» **Problem statement**
Find each line below that contains the word "arrow" and copy it out in full.

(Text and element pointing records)
· · · · · · ·

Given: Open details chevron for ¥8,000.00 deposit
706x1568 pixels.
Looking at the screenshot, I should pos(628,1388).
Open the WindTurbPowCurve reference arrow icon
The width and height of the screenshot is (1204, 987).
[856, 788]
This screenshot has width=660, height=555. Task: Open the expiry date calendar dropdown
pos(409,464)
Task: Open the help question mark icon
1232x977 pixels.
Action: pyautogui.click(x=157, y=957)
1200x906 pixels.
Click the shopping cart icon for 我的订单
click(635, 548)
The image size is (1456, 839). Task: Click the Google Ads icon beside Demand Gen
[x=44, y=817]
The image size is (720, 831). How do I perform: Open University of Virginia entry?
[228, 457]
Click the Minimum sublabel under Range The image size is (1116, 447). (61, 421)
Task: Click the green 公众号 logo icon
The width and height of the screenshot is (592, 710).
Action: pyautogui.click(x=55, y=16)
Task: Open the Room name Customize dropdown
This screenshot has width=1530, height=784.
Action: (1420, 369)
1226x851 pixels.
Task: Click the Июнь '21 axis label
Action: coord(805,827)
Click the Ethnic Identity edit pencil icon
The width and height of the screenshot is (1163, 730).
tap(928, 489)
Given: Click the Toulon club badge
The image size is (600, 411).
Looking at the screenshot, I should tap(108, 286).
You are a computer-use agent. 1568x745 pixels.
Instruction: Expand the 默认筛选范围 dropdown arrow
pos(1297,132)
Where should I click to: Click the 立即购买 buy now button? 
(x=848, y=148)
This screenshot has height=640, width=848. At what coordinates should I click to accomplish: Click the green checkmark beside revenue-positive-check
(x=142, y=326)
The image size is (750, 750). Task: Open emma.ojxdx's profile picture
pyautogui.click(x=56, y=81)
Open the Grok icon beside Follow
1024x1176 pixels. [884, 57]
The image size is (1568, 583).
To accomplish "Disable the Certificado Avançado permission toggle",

· · · · · · ·

» **The completed task**
Open the WindTurbPowCurve reference arrow icon
Instruction: Expand the 默认筛选范围 dropdown arrow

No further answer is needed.